Here’s where my pragmatism ideas come in, although I’ll
touch on them more lightly than I had originally planned. In any case, I like
James and the ideas he presents in this book—that nothing is of use unless it
has practical traceable consequences. The way that he settles the metaphysical
debate about the squirrel in Lecture 2 is maybe my favorite part. I think I’ll
tie it in to how Wordsworth’s later work was more grounded in the practical
world around him (tying in with Batho).
Milnes, Tim. The Truth
about Romanticism: Pragmatism and Idealism in Keats, Shelley, Coleridge.
Cambridge: Cambridge UP, 2010. Print.
This one doesn’t deal with Wordsworth specifically, but so
far it’s helped me contextualize how pragmatism has already been treated in the
Romantic period. I need to read more of it. I think it’s interesting that Milnes
found more cogent ties to pragmatism in Coleridge than he did in Wordsworth.
Poirier, Richard. Poetry and Pragmatism. Cambridge: Harvard
UP, 1992. Print.
This one’s a little off the wall, but I dug some useful
sections out of the index. It deals mainly with modern poetry. Also need to
read this one more.
Wheeler, Kathleen M. Romanticism, Pragmatism, and
Deconstruction. Oxford: Blackwell, 1993. Print.
This book helped a lot with my post on pragmatism vs.
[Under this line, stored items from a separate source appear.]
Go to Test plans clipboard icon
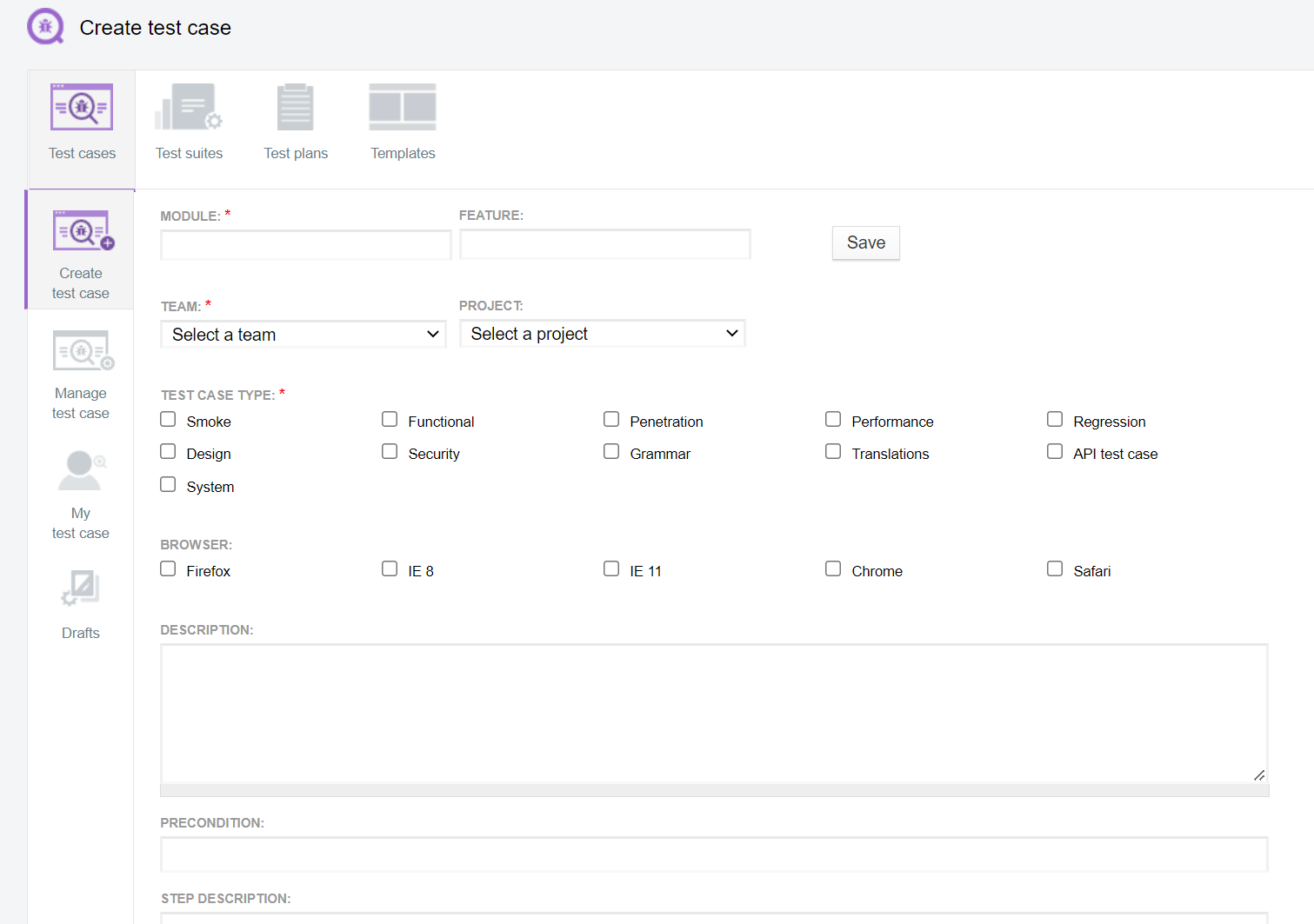The image size is (1314, 924). tap(296, 107)
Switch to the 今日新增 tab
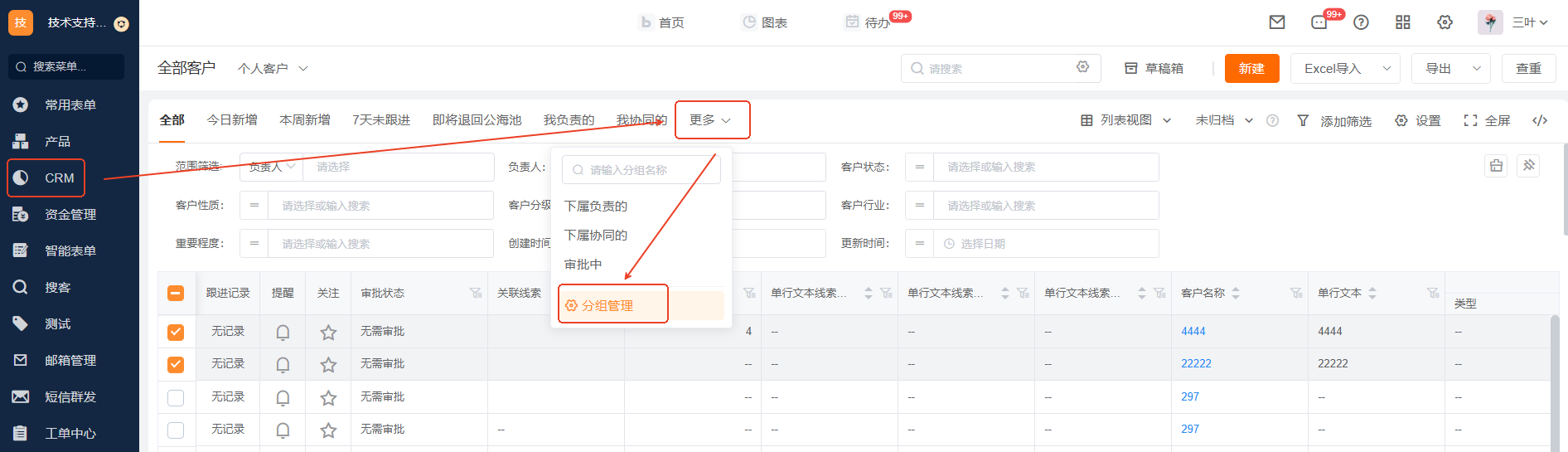 coord(232,120)
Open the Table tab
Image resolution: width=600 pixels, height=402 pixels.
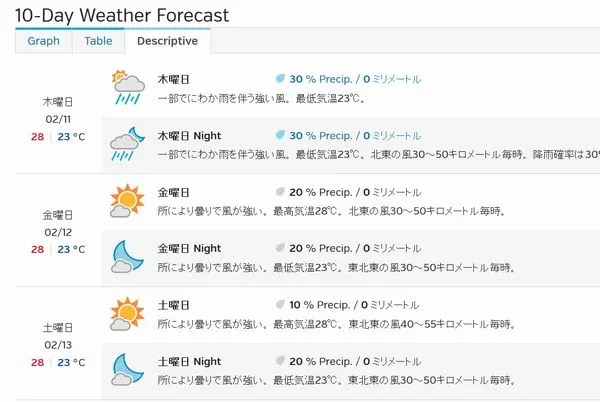(x=98, y=41)
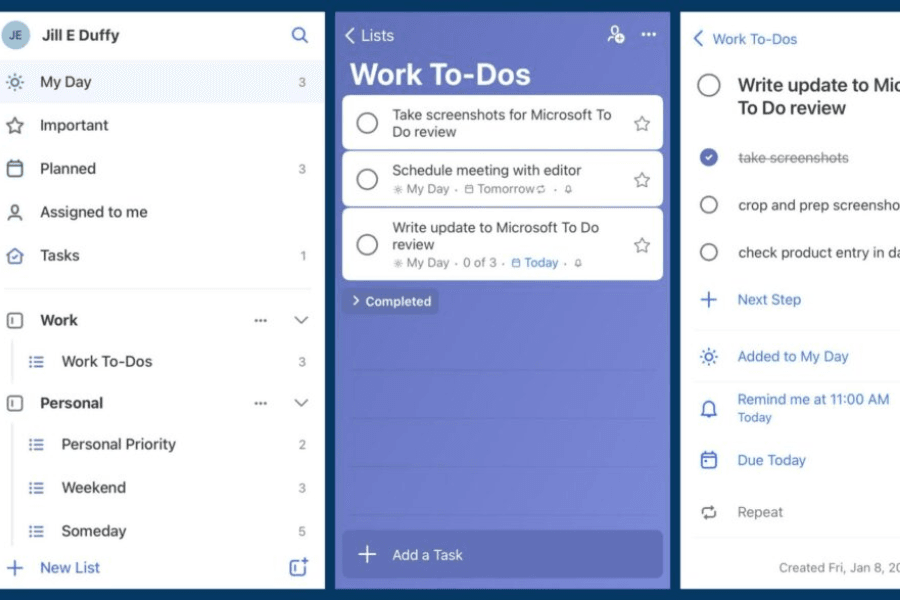Create a New List
The width and height of the screenshot is (900, 600).
69,567
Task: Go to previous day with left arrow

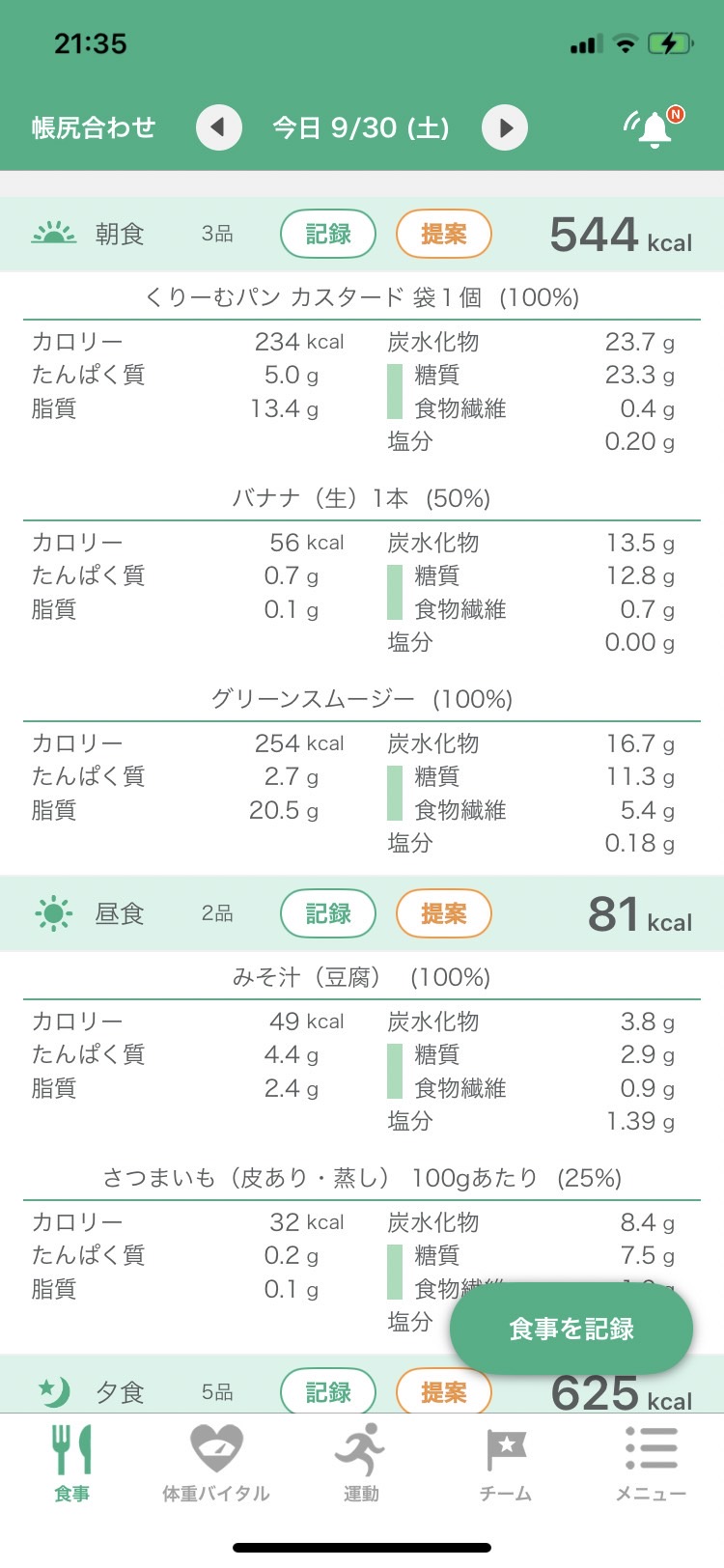Action: (x=219, y=127)
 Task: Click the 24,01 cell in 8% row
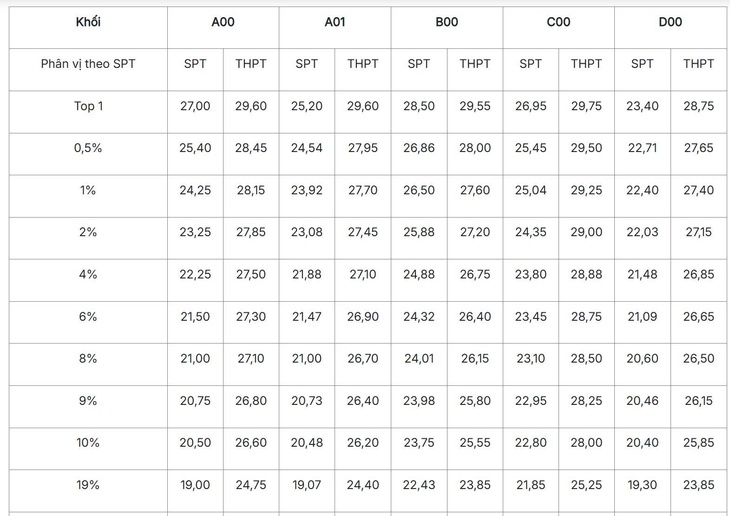click(x=419, y=364)
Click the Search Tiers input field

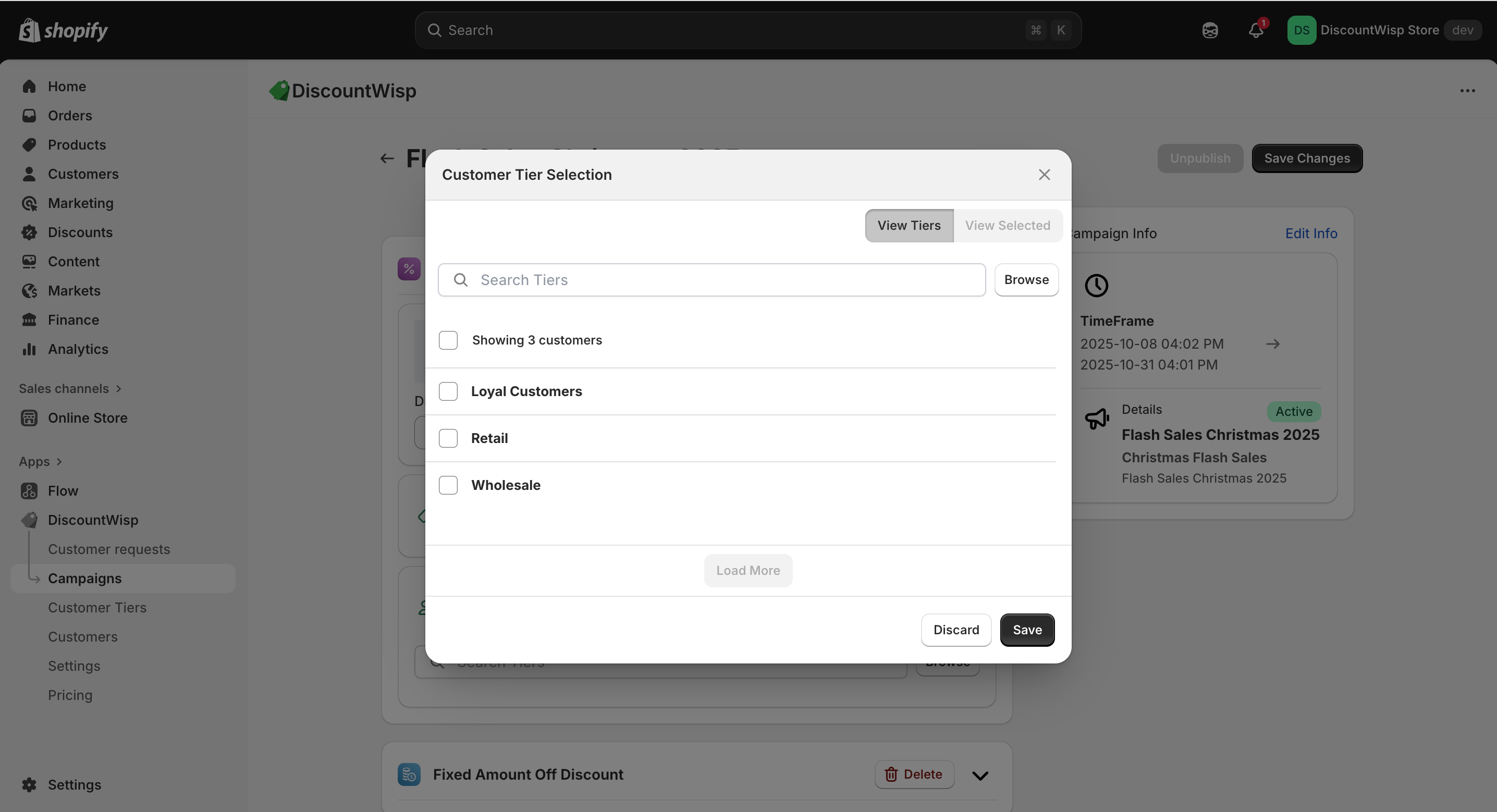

practical criticism. It has some enlightening treatments of pragmatism as it
contrasts with Romanticism, but at the end of the day the original stuff from
both Wordsworth and James is much more comprehensible than Wheeler’s dense
philosophical diatribes.
Wordsworth, Jonathan, M.H. Abrams, and Stephen Gill. William Wordsworth The Prelude 1799, 1805,
1850. New York: W.W. Norton & Company, 1979. Print.
I think I’ll deal with The Prelude as a means of comparing
some of Wordsworth’s ideas over time. So how he approached the work in 1799
clearly differs from how he dealt with it in later years, and I’m going to see
how well it lines up with Batho’s ideas.
Where I’m going: I’m going to read more of the first source
on Wordsworth’s later work, and I’m going to start writing to see if the
idealist bridge in the last part of my working thesis is even a possibility. I
could also take pragmatism totally out of this paper very easily, and only deal
with the awe in Wordsworth, and only deal with the grounding weight of
practicality in my dance. Writing will help me figure it out.